The ruling by the US Appeals Court striking down Maine’s Healthy Maine Prescriptions law is expected to deal a setback to efforts by other states to provide prescription medication to low-income residents, according to a New York Times report.
The ruling came in a lawsuit filed by the Pharmaceutical Research and Manufacturers of America, the main trade association for brand-name drug companies, against Tommy Thompson, the secretary of health and human services. Maine defended its program before the appeals court.
According to the Times story, no state has been more inventive than Maine in trying to hold the line on soaring drug costs.
At Least Nine States Copy Maine’s Law
In fact, Richard Cauchi, a health program analyst at the National Conference of State Legislatures, said lawmakers in Colorado, Hawaii, Maryland, Massachusetts, New Mexico, New York, Vermont, Washington and Wisconsin, among other states, had filed bills to establish drug-discount programs like the one in Maine, the Times said.
Maine officials described their program as an experimental expansion of Medicaid, which is supposed to be financed jointly by the federal government and the states.

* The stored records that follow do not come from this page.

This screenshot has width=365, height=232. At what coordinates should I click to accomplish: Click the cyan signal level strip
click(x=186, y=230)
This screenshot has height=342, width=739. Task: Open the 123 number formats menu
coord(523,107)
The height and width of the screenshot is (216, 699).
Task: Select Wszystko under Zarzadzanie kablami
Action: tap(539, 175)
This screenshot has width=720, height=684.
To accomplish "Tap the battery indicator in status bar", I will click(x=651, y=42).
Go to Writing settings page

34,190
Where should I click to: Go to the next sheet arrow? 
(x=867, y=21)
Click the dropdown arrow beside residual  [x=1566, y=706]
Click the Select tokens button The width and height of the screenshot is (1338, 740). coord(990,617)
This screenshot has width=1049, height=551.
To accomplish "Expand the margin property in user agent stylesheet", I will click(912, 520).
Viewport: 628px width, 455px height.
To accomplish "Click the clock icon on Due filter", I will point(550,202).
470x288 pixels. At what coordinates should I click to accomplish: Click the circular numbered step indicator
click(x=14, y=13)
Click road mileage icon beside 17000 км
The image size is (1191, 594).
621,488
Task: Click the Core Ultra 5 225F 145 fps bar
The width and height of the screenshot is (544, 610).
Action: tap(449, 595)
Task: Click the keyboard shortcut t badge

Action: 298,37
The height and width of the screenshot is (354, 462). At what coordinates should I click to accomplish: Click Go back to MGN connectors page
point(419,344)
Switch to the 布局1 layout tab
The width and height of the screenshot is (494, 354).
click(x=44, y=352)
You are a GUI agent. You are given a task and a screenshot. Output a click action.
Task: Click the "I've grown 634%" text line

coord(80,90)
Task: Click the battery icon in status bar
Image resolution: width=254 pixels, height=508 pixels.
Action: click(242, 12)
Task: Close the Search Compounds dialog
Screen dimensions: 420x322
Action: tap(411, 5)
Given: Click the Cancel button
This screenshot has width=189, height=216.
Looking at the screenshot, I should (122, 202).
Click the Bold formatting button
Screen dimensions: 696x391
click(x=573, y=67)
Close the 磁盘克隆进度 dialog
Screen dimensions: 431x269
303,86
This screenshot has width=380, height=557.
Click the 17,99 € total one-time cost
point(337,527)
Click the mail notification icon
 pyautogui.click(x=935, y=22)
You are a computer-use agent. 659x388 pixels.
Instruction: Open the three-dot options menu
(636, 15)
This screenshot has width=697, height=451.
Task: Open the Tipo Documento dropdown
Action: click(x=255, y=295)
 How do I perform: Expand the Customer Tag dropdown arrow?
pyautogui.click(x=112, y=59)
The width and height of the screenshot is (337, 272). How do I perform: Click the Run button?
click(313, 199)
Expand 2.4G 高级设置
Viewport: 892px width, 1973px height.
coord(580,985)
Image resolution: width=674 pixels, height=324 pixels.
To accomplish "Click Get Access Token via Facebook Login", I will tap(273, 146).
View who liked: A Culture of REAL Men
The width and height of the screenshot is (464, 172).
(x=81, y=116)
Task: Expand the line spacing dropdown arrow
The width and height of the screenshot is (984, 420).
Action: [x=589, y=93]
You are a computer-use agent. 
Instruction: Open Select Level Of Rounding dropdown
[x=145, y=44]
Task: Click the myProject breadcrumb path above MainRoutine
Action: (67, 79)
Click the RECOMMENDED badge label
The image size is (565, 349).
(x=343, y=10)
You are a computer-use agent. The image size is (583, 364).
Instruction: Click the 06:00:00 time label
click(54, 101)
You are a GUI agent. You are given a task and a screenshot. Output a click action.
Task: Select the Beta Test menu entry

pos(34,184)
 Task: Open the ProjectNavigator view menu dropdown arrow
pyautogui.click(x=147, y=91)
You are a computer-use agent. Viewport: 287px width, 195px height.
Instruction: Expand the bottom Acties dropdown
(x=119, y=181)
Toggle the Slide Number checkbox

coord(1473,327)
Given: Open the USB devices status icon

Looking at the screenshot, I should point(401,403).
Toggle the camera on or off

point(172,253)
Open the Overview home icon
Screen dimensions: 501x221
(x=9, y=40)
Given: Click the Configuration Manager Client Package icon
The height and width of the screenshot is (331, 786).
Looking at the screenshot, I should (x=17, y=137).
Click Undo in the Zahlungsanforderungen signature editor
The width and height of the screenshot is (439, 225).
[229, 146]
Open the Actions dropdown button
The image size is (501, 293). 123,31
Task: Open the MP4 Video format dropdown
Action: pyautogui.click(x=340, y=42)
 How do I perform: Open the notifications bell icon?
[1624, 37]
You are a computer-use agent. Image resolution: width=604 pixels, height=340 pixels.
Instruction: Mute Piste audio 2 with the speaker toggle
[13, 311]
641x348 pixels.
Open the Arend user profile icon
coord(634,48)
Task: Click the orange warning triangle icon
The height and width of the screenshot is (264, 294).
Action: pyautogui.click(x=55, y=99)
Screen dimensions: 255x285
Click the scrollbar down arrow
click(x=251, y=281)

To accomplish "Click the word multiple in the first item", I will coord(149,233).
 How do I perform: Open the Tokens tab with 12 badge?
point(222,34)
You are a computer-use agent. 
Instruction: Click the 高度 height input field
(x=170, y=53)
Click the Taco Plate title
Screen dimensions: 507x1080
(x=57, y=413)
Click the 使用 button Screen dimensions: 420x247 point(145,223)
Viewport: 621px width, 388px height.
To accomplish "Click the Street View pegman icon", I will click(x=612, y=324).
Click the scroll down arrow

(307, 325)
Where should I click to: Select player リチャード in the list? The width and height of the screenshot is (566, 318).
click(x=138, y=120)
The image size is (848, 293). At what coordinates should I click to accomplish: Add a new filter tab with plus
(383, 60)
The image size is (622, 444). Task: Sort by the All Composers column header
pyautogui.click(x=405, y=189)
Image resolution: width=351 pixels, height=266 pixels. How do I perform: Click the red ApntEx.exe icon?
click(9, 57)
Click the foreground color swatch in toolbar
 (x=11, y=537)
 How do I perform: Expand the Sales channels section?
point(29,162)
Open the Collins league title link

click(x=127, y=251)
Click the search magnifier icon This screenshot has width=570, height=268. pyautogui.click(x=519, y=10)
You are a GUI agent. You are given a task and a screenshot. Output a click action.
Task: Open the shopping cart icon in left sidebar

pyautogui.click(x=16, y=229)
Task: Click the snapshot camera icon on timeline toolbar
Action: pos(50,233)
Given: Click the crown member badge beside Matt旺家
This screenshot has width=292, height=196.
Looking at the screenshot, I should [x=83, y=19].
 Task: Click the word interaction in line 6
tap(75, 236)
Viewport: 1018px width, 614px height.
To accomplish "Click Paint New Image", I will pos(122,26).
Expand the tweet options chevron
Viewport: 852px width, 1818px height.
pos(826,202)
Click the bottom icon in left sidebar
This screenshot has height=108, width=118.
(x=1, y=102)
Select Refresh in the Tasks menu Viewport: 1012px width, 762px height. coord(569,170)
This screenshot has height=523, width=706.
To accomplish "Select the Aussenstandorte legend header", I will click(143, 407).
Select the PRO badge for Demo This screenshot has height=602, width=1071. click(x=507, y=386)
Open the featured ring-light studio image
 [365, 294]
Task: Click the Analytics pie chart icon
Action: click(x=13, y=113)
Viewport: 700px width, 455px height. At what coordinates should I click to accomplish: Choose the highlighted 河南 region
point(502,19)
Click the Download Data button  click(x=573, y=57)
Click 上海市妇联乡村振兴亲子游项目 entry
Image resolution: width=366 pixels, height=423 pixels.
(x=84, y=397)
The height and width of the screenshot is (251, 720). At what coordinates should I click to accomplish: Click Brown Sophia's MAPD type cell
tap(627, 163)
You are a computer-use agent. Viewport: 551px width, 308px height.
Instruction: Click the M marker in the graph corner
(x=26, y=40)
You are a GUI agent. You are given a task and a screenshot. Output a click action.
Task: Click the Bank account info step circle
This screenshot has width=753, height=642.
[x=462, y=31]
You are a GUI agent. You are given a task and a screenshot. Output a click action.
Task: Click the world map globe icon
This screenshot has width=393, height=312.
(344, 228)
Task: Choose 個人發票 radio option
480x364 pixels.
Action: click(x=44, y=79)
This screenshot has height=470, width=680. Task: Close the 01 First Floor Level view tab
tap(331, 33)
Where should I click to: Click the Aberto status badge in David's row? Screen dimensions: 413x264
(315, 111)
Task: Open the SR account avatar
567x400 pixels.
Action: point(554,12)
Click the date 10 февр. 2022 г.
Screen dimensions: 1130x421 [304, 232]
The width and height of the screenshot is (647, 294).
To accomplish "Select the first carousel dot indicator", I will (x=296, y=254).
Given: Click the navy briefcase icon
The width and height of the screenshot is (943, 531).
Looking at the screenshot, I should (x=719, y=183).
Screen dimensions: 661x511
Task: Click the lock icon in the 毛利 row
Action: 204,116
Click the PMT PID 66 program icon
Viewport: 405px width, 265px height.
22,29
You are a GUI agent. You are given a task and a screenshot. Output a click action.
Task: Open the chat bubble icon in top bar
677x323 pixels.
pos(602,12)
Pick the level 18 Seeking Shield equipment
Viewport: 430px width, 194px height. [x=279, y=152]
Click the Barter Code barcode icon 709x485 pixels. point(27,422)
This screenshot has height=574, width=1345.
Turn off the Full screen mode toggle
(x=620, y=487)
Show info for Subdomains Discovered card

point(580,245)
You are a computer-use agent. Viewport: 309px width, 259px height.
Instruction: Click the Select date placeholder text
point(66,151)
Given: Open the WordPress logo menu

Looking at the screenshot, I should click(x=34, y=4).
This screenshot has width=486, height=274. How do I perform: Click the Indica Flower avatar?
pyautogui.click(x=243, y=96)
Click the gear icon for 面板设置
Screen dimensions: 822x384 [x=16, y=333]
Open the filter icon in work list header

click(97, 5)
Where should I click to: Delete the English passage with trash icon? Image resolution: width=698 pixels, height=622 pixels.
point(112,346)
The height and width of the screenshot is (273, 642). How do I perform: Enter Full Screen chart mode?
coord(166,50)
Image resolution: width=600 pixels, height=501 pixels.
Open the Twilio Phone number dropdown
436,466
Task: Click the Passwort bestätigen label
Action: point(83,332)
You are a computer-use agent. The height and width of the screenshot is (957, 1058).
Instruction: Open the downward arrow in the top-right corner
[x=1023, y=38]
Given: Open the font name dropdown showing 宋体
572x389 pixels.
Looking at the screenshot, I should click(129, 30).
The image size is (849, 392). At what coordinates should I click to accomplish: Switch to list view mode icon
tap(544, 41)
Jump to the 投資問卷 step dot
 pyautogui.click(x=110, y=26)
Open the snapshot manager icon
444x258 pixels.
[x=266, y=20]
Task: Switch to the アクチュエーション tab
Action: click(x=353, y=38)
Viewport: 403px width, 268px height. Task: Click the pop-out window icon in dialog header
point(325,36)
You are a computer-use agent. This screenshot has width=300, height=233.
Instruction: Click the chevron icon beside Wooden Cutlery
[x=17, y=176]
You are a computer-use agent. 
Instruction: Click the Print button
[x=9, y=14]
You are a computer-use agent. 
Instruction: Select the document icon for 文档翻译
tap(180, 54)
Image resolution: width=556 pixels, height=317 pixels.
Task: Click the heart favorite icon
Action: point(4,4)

But the appeals court ruled that the Maine program was not permissible, even as a demonstration project, because there was no guarantee of any state contribution and there was no federal money at all, according to the Times. In effect, the court said, drug companies bore almost all the cost.
The federal Department of Health and Human Services approved the Maine program two days before President Bill Clinton left office. The Bush administration has defended that decision in court and has endorsed similar cost-control efforts by other states.
The appeals court said the Maine program violated the Social Security Act, which sets the terms for Medicaid. Under federal law, drug companies are required to sell drugs to state Medicaid programs at discounts that typically reduce retail prices by 18%.
Maine required drug makers to give similar discounts to tens of thousands of people who earn too much to qualify for Medicaid.
Court: State’s Share of Cost Not Mandated
Appeals Court Judge Harry Edwards wrote, “A central goal of Maine’s project design was to provide a prescription drug benefit without creating net costs for the state.” After the legality of this approach was challenged, Maine decided to cover 2% of the cost of each prescription.
But, Edwards pointed out, “the contribution is not mandated by state law,” can be cut back or cut out, and was not part of the plan approved by federal officials.
At least 34 states have passed laws intended to make prescription drugs less expensive, either by subsidizing costs or trying to secure discounts, the Times story said. The drug industry has sued Florida, Michigan and Vermont, as well as Maine.
Drug makers object to any compulsory discounts, calling them price controls and saying they will harm pharmaceutical innovation.